= Ernest Tatham =

(Charles Ernest) C. E. Tatham (13 February 1905 – 14 September 1997) was a Canadian theologian, missionary, and author of books.

== Early life ==
Tatham was born in Wellington, Ontario, in 1905. He was the son of Charles Goodeve Tatham (1854–1918). He earned a B.A. degree in Theology from Toronto Bible College.

== Career ==
Tatham is best remembered as a co-founder of Emmaus Bible College in Dubuque, Iowa, in 1941, along with R.E. Harlow and John Smart. Some of the correspondence courses he wrote remain part of the curriculum to this very day.

In 1959, Tatham also founded Kingsway Academy, a Christian school in Nassau, Bahamas. In 1970, he was a founding board member of another Christian school; The King's Academy in West Palm Beach, Florida.

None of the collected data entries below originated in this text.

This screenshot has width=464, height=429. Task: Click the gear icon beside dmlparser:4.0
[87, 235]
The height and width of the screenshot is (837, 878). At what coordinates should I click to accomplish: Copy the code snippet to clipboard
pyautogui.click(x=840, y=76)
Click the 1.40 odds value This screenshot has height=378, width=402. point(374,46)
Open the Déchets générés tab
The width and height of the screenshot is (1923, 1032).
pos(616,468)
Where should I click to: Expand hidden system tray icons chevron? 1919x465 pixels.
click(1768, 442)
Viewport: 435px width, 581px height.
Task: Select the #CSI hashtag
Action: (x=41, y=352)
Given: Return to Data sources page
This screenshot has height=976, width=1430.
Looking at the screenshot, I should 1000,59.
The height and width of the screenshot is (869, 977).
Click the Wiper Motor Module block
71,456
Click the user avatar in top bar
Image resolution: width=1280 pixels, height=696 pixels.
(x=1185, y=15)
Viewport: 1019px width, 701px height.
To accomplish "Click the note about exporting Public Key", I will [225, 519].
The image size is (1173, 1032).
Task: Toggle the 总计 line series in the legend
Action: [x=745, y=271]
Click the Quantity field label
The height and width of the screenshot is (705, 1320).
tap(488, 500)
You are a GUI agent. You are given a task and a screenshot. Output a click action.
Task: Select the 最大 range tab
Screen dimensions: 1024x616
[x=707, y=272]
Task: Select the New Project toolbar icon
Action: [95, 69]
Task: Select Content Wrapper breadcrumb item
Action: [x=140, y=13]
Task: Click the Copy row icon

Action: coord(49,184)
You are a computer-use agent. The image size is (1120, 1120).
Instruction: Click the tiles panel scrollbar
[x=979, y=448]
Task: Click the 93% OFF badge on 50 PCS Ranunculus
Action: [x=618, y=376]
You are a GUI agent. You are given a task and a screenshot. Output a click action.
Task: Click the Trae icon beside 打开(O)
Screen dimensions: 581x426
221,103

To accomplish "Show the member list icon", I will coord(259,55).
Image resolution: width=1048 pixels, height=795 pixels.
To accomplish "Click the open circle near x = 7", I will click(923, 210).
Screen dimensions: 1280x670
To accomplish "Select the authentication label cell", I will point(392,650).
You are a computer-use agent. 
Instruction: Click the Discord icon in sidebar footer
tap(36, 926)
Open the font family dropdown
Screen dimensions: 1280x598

He planted nine Open Brethren churches throughout Canada and the United States.

== Literary career ==
Tatham was a prolific author over a period spanning nearly sixty years. In addition to course materials for Emmaus Bible College, he wrote a number of books for the wider public. Among these were Daniel Speaks Today, Forever Secure: Now and Hereafter, Waiting for the Sunrise, Food for New Believers, and Let the Tide Come In!

== The Charismatic Movement ==
For most of his life, Tatham was a strict cessationist. Like most of his fellow-Brethren, he believed that the so-called sign gifts (miracles, divine healing, and speaking in tongues) were given only to the early church, for the purpose of authenticating the apostles, and "ceased" with the apostles' deaths. He argued for this view in the Emmaus course on the Holy Spirit, which he authored in 1942. He revised his views in the 1970s, however, and in his 1976 book Let the Tide Come In!, he embraced continualism (the view that all spiritual gifts are operating today) and said that his earlier support for cessationism had been mistaken. He never endorsed the organized Pentecostal and Charismatic movements, however. He continued to oppose the doctrine of subsequence; he came to believe in the validity of speaking in tongues, but never endorsed the Pentecostal doctrine that it marks a post-conversion Baptism in the Holy Spirit. Indeed, he addressed his book "to all who want God's gifts, but are unable to accept mainstream Charismatic theology." Although the Third Wave movement as such did not exist at the time, the views he expressed were later adopted by large sections of it.

== Personal life ==
Tatham’s first wife was Buelah Northey (with whom he had 5 children) until her death from cancer in her fifties. He married his second wife Louise Locke and remained married until her death in her nineties.

He was the father of Ruth (Tatham) Nottage, Lois (Tatham) Clark, Grace (Tatham) Kemp, Dave Tatham, and Paul Tatham, several of whom assisted in the running of Kingsway Academy in Nassau, Bahamas and The King's Academy in West Palm Beach, Florida.

Tatham enjoyed 3 grandchildren and 1 great grandchild from Ruth, 1 grandson from Lois, 4 grandchildren and 4 great grandchildren from Grace, and 3 grandchildren and 3 great grandchildren from Paul.